Short noncontrast magnetic resonance imaging (MRI) may offer a better approach to population-based prostate cancer (PCa) screening compared with PSA testing alone or ultrasonography, recent study findings suggest.
Using a validated 5-point scale of suspicion, with higher scores indicating a greater likelihood of clinically significant cancer, investigators found that prostate MRI using a score of 4 or 5 to define a positive test result compared with PSA levels of 3 ng/mL or higher alone was associated with more men diagnosed with clinically significant PCa without increasing the number of men advised to undergo prostate biopsy or overdiagnosed with clinically insignificant cancer. The investigators found no evidence that ultrasonography would have performed better than PSA testing alone.

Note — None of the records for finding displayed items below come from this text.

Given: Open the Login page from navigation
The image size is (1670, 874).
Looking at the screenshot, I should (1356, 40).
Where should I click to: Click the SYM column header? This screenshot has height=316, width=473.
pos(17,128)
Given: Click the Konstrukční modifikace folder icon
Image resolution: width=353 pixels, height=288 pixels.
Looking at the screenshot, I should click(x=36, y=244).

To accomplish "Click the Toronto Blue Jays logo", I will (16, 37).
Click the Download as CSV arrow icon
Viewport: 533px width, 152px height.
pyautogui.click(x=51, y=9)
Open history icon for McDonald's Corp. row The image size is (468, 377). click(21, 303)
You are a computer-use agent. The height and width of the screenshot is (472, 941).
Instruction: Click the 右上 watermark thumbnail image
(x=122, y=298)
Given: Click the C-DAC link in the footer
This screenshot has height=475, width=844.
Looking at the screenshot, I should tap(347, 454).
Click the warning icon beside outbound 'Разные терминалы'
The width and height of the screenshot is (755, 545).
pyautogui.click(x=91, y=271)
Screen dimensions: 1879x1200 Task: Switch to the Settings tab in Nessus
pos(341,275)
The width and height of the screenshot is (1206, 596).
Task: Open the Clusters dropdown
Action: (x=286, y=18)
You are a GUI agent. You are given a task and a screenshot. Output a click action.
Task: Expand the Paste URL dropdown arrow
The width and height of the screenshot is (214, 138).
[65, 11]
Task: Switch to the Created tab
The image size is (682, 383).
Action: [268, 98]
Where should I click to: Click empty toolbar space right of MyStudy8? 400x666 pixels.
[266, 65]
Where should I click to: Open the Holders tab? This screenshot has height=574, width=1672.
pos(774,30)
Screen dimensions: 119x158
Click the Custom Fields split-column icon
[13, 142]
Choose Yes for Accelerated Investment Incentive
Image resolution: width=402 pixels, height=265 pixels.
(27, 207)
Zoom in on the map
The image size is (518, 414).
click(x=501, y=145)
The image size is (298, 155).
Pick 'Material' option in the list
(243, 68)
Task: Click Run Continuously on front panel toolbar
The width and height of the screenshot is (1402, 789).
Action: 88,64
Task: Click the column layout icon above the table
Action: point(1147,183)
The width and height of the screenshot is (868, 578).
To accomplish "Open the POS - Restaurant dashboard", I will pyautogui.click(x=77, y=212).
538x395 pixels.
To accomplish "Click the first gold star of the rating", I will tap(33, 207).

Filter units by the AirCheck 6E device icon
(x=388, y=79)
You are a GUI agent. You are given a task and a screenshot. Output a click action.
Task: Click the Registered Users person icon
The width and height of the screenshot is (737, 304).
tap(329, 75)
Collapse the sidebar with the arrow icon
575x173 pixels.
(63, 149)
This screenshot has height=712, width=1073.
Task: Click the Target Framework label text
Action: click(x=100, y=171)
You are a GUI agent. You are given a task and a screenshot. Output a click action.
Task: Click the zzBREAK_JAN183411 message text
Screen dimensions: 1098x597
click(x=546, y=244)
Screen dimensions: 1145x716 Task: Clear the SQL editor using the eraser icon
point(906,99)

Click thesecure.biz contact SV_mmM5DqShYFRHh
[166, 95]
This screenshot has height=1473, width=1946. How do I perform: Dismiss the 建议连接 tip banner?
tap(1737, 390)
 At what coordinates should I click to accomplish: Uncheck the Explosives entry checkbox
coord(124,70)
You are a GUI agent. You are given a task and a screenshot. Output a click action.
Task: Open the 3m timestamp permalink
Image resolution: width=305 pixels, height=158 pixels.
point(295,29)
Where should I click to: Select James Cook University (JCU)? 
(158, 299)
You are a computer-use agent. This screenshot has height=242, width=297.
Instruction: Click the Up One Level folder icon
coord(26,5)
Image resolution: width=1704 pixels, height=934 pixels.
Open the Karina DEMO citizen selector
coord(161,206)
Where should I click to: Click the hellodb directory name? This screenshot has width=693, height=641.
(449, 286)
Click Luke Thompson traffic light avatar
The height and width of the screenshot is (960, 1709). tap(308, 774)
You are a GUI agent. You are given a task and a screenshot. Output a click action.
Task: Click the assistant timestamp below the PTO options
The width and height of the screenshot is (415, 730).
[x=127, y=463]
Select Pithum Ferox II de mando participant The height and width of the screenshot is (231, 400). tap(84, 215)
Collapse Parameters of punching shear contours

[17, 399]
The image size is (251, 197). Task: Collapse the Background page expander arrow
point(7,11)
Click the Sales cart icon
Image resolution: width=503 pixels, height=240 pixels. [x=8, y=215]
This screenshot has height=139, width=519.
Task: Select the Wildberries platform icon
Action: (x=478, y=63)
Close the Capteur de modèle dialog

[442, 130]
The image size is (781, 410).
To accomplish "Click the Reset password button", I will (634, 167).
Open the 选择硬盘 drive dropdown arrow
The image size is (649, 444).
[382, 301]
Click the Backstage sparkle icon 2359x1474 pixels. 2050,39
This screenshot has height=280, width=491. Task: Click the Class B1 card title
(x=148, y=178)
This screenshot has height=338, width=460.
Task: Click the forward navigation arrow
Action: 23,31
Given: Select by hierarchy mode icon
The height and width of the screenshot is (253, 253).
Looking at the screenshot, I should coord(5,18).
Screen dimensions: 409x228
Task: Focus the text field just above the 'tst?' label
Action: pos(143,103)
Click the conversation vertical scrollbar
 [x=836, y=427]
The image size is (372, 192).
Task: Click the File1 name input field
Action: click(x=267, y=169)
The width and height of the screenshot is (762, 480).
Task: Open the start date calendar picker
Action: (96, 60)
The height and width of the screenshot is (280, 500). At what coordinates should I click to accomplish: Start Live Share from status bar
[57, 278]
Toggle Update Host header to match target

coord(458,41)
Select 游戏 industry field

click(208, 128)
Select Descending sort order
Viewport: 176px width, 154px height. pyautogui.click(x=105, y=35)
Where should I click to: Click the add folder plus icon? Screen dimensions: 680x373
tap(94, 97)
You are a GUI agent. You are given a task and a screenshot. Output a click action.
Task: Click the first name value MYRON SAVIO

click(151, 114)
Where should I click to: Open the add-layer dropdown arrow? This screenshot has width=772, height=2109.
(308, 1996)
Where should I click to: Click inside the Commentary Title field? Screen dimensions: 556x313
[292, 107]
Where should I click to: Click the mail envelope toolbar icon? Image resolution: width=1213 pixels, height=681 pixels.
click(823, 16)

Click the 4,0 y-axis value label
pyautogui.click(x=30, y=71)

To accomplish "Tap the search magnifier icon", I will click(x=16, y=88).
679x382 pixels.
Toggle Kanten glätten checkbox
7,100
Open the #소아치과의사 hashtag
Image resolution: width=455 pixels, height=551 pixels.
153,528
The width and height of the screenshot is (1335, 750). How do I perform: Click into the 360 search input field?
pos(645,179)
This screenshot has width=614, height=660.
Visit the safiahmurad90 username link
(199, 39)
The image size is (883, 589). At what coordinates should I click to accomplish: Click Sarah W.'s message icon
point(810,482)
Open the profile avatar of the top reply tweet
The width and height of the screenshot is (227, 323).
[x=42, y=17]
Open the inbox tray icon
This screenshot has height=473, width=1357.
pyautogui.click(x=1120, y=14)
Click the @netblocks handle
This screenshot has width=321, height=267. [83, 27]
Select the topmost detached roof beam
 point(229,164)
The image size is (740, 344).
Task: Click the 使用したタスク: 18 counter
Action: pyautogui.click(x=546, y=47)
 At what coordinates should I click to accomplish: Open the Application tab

“The findings of this study indicated that an MRI score of 4 or 5 may provide a better balance between the potential benefits and harms of screening,” David Eldred-Evans, MBBS, of Imperial College London in London, UK, and colleagues wrote in JAMA Oncology.
The study included 408 men recruited at 7 primary care practices and 2 imaging centers in the United Kingdom and who consented to undergo screening with noncontrast biparametric MRI (with an acquisition time of approximately 15 minutes), ultrasonography, and PSA testing. The investigators considered an MRI or ultrasonography score of 3 to 5 and a PSA level of 3 ng/mL or higher to be positive test results. A systematic 12-core prostate biopsy was performed on men with a positive result on any test. The investigators defined clinically significant PCa as Gleason score 3+4 or higher disease.
The proportion of men with positive MRI results was significantly higher than the proportion with positive PSA test results (17.7% vs 9.9%). The proportion with positive ultrasonography results was also significantly higher than proportion of those with positive PSA test results (23.7% vs 9.9%).
Using a threshold score of 4 to 5, the proportion of men with positive MRI results (10.6%) was similar to the proportion with positive PSA test results (9.9%), as was the proportion with positive ultrasonography results (12.8%), Dr Eldred-Evans’ group reported.
Positive PSA test results detected 7 clinically significant cancers, whereas a positive result on MRI and ultrasonography (score 3 to 5) detected 14 and 9 clinically significant cancers, respectively. Using a score of 4 to 5 as the threshold for a positive result, MRI and ultrasonography detected 11 and 4 clinically significant cancers, respectively.
Positive PSA test results detected 6 clinically insignificant cancers (Gleason score 3+3). Positive MRI and ultrasonography results detected 7 and 13 clinically insignificant cancers, respectively, using a threshold score of 3 to 5, and 5 and 7 clinically insignificant cancers, respectively, using a threshold score of 4 to 5.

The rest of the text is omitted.